The data START

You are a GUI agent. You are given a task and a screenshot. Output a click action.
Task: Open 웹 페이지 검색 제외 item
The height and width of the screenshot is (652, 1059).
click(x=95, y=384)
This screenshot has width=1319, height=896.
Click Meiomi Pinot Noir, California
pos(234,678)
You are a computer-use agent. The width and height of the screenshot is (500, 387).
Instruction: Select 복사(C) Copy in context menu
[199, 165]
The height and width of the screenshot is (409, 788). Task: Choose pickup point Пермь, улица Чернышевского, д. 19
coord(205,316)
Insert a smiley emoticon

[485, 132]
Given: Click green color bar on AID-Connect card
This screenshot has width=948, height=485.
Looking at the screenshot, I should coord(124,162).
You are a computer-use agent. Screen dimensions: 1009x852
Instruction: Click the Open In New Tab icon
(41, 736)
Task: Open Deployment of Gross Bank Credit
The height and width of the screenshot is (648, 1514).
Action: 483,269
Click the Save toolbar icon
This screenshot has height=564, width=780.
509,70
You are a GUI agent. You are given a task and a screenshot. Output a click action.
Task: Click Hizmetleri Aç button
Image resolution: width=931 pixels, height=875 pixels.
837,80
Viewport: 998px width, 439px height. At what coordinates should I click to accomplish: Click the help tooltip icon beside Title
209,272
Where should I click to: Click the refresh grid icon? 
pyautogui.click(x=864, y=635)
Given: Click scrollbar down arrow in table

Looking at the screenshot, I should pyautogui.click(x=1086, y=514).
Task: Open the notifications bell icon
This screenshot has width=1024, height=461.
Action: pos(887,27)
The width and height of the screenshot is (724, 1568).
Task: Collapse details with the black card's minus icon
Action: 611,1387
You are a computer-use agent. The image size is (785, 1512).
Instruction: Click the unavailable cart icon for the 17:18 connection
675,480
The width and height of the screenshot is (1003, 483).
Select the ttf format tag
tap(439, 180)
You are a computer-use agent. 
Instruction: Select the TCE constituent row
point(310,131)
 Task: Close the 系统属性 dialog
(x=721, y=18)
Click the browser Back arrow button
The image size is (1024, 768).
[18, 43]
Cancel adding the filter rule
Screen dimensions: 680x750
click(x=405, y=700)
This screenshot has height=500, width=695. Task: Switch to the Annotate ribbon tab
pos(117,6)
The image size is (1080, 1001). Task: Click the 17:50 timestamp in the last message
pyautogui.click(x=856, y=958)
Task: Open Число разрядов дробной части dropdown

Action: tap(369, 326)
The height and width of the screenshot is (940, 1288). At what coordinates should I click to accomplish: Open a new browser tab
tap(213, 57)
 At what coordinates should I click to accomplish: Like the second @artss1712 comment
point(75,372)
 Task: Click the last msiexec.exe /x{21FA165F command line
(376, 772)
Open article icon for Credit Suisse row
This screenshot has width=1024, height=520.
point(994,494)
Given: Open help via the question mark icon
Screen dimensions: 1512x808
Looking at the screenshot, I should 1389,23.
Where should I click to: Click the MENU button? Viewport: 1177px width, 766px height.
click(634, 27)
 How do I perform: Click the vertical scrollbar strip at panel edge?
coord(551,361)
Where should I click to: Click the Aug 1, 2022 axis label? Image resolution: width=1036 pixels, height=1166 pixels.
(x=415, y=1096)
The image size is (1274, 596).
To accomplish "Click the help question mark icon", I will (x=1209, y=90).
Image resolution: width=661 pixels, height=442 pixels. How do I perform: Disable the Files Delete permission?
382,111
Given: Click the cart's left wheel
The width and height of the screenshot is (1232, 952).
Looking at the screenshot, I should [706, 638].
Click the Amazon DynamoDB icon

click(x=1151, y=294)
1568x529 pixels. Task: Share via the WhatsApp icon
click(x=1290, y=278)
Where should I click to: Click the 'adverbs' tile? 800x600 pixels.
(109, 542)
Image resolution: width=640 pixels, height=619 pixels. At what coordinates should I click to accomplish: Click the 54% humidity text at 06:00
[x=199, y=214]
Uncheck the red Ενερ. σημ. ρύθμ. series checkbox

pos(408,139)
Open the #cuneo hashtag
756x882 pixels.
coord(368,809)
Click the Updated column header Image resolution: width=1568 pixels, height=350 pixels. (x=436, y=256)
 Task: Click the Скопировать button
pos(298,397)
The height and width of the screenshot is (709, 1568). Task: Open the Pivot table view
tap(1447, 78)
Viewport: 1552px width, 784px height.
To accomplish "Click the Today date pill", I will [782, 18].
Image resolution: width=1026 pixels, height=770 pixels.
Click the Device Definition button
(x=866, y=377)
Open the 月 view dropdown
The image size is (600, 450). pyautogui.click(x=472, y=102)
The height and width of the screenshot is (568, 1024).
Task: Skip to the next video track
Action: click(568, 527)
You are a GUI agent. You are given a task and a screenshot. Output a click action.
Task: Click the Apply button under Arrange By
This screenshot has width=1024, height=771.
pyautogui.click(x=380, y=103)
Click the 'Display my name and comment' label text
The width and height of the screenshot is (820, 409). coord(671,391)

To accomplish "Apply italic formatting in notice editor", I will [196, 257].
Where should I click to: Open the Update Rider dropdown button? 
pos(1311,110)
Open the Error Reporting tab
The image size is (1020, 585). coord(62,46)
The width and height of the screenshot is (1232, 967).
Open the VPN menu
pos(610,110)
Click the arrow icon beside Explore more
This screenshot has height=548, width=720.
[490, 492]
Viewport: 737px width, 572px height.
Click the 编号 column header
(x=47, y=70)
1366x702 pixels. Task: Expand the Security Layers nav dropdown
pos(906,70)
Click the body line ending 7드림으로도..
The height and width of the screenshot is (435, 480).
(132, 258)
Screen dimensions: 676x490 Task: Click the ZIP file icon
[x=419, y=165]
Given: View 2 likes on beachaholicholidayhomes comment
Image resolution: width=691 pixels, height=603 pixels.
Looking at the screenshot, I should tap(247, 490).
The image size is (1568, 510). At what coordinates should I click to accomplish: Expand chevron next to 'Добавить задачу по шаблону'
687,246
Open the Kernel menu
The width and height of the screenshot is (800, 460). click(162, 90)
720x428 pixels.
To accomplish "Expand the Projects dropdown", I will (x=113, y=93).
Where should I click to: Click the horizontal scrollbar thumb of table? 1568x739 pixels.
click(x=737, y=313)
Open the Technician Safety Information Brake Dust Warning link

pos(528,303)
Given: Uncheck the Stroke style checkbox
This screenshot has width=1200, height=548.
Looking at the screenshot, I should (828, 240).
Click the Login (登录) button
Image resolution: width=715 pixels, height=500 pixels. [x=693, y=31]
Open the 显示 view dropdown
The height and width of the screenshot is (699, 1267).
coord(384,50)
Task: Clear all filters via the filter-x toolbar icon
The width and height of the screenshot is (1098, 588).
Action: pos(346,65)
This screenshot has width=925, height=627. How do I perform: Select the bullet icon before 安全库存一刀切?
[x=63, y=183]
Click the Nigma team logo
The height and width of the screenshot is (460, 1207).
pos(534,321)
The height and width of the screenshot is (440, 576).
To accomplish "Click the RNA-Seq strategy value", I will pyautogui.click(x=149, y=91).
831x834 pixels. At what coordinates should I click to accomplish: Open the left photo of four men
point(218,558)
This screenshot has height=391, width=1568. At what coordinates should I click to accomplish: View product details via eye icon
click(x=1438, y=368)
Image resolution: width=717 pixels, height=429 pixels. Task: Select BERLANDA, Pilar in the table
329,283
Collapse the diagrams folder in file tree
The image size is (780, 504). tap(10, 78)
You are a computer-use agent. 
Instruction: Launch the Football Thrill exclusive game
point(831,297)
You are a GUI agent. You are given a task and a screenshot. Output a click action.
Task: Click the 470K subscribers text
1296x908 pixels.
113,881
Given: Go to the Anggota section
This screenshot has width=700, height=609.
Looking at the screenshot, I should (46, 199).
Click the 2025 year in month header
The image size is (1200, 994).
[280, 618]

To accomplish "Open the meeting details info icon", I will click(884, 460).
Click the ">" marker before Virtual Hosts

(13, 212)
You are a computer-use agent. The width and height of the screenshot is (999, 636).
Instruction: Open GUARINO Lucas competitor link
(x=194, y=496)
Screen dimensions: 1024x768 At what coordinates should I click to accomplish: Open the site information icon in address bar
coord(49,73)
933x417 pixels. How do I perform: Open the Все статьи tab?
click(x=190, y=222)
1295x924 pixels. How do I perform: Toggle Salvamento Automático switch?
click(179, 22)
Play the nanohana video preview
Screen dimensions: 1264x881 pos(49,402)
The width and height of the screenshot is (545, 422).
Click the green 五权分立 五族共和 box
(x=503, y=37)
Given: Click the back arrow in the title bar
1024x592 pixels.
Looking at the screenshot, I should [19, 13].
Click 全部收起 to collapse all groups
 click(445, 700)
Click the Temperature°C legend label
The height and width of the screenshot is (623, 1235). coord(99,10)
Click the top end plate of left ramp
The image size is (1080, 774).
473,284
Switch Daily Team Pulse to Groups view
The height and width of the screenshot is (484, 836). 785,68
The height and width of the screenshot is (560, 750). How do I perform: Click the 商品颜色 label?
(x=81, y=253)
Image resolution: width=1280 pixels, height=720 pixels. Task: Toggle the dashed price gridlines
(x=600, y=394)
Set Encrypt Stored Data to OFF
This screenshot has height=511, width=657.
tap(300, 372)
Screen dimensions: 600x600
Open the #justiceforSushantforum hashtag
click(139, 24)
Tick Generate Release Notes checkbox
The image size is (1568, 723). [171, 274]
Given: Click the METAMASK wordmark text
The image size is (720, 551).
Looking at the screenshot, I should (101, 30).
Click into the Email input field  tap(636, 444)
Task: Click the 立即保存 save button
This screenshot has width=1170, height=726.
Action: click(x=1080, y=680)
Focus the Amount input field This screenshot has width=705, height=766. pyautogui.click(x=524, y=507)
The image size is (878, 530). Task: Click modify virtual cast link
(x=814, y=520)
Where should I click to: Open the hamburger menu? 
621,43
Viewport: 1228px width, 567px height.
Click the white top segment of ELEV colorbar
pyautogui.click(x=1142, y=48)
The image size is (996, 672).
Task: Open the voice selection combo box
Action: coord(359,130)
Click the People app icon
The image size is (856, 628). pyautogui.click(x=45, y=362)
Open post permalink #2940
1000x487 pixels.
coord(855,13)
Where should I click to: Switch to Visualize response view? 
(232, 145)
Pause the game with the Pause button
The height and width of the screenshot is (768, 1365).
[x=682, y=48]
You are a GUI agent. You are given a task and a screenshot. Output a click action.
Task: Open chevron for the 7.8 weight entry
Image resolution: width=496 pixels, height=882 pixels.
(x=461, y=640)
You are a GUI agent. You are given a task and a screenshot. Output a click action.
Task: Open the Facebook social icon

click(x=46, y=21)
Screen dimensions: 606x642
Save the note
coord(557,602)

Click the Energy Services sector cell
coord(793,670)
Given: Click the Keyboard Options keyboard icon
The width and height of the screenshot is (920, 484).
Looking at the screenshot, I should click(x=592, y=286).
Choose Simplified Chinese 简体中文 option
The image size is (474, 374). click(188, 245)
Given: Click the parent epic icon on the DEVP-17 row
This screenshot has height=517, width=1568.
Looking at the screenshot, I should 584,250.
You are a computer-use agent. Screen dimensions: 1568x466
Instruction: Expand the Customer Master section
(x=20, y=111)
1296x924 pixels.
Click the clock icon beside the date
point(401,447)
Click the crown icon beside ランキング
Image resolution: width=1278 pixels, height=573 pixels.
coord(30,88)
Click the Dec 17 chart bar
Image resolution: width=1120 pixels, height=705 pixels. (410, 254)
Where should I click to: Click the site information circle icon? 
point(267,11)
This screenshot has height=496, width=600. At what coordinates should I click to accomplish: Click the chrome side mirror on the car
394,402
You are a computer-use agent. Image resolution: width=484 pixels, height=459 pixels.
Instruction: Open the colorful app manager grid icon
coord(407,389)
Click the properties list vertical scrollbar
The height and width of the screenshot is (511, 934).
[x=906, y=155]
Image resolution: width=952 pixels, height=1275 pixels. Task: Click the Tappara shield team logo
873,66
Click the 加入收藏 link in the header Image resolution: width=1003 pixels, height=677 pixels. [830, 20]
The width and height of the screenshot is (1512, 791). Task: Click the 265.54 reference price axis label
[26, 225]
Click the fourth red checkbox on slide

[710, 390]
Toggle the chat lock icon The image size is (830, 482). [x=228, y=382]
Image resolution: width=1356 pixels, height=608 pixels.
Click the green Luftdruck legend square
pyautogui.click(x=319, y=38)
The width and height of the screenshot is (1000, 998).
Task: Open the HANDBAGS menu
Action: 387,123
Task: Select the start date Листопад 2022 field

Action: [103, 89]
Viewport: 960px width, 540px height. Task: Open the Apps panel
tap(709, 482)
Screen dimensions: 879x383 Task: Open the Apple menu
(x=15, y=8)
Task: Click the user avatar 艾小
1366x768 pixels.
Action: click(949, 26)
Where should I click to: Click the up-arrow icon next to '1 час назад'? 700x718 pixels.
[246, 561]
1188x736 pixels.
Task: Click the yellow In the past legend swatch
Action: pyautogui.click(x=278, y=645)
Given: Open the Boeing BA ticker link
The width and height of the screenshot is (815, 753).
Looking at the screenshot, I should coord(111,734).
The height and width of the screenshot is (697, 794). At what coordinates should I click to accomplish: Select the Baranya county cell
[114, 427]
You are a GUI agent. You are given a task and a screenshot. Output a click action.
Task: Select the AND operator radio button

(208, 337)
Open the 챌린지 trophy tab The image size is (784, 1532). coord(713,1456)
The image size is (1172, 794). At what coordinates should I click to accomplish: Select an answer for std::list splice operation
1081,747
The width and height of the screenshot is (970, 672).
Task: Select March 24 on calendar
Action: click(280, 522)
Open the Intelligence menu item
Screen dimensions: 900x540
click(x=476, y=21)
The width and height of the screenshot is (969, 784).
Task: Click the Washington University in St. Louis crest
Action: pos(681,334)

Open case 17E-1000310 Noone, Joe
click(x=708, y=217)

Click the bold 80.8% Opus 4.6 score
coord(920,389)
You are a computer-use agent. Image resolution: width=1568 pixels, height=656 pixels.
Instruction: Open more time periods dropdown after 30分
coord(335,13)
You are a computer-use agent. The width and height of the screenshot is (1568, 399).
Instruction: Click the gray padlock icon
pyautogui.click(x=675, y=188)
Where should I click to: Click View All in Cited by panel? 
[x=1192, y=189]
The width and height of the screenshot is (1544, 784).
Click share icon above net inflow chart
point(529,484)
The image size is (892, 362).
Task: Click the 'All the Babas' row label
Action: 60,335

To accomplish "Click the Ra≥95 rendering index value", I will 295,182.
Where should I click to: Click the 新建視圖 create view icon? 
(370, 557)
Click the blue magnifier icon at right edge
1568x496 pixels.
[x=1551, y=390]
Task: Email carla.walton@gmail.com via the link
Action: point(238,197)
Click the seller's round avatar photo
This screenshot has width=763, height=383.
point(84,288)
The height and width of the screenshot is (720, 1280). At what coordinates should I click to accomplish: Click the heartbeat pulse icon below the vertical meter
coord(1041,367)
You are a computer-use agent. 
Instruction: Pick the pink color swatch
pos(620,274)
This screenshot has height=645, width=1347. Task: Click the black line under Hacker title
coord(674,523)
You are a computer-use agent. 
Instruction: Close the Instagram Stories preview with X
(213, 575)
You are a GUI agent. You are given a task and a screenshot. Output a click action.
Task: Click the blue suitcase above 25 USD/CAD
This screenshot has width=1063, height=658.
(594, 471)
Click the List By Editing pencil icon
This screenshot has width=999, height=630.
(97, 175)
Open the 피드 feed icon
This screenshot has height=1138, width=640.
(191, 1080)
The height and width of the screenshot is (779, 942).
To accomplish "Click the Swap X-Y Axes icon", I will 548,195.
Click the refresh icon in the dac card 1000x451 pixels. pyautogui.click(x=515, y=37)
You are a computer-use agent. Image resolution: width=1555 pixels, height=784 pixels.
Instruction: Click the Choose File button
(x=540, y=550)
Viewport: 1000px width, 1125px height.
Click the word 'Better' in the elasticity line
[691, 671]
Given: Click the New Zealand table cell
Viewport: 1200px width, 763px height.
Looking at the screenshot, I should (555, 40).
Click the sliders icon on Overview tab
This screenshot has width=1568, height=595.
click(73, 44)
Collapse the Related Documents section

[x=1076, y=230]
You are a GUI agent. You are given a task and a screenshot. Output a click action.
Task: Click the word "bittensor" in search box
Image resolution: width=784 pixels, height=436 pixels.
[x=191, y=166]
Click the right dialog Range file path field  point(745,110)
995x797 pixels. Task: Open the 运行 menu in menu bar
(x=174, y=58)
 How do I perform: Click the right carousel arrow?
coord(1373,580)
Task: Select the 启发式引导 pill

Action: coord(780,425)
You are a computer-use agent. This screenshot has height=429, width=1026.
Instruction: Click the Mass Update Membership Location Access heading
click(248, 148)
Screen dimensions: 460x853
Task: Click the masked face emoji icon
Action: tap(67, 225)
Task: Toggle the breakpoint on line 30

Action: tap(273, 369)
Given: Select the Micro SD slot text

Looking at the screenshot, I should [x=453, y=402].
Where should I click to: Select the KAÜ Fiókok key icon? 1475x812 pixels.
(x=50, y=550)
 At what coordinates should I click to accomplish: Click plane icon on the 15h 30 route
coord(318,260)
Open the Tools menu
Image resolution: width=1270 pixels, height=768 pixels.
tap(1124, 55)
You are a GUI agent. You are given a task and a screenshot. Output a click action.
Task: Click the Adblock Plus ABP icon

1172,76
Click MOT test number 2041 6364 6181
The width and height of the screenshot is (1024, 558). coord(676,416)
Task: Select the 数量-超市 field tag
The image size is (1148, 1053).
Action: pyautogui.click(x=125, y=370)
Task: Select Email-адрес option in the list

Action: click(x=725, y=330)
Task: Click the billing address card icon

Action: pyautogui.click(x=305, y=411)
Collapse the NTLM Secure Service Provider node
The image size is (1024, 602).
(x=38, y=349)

The data END

» Task statement: Return every line of the data above in which "value" appears.

» Completed exercise:
To accomplish "Click the RNA-Seq strategy value", I will pyautogui.click(x=149, y=91).
To accomplish "Click the Ra≥95 rendering index value", I will 295,182.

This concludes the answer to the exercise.